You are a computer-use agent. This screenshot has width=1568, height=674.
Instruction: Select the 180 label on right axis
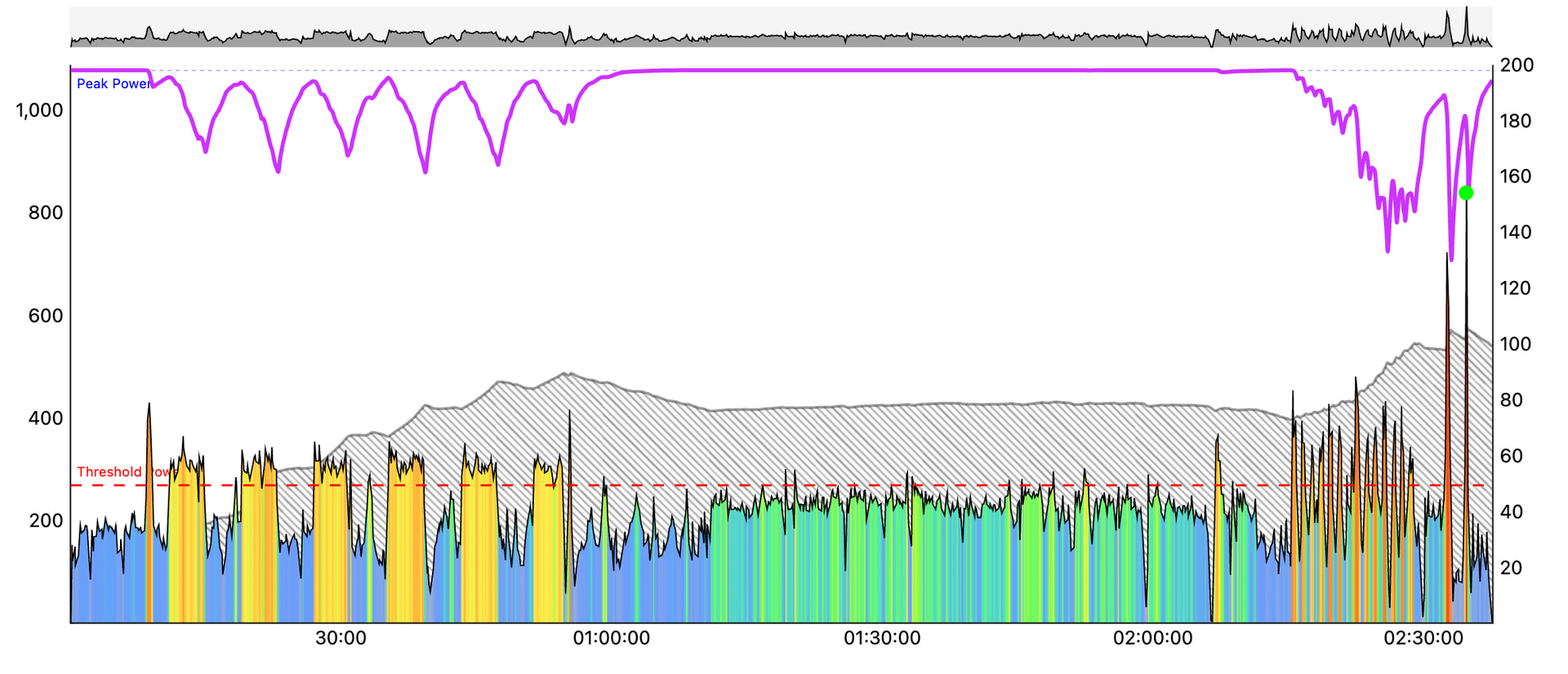click(1515, 121)
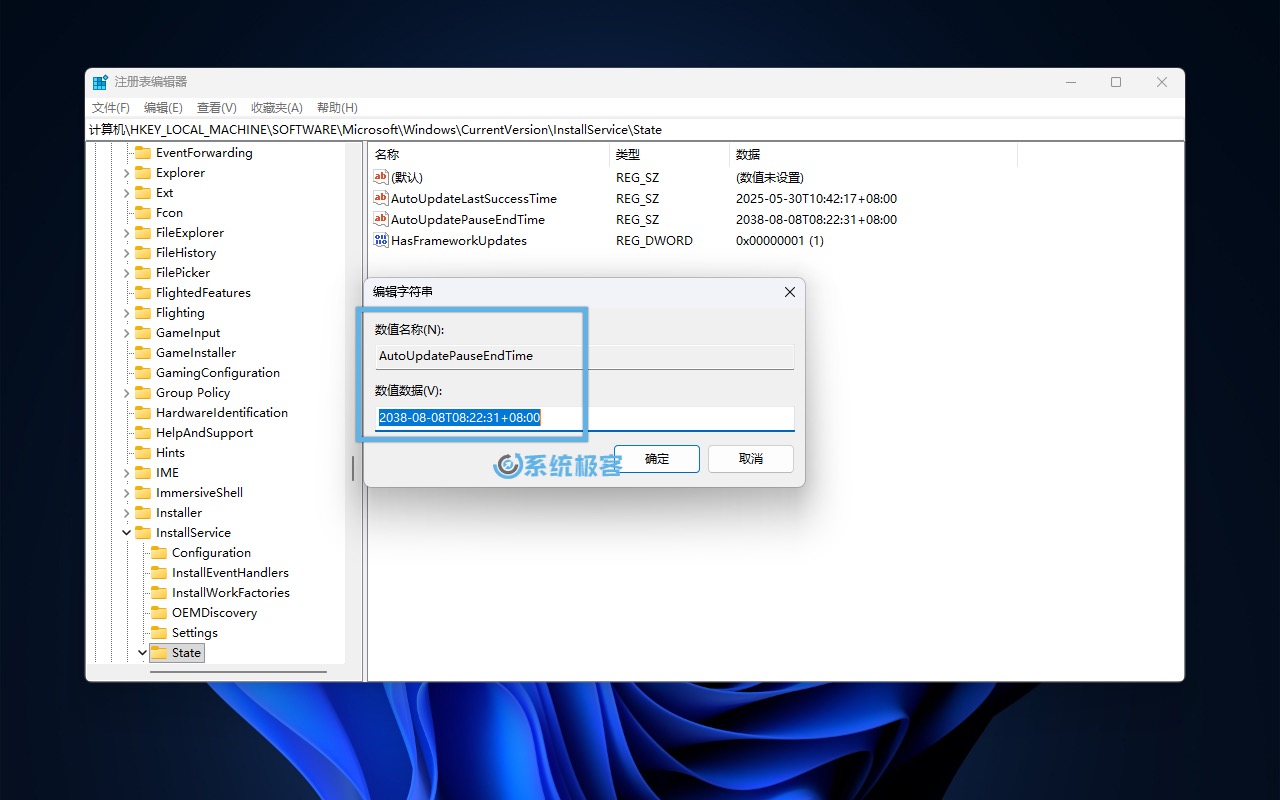Screen dimensions: 1280x800
Task: Select the AutoUpdateLastSuccessTime string value icon
Action: (380, 198)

• **THE REQUEST**:
Reproduce each of the lines above without changes, omitting the pictures.

• **CORRECT ANSWER**:
You are a computer-use agent. This screenshot has width=1568, height=674.
Instruction: Select the 180 label on right axis
click(1515, 121)
Screen dimensions: 1280x800
Task: Select the AutoUpdateLastSuccessTime string value icon
Action: (380, 198)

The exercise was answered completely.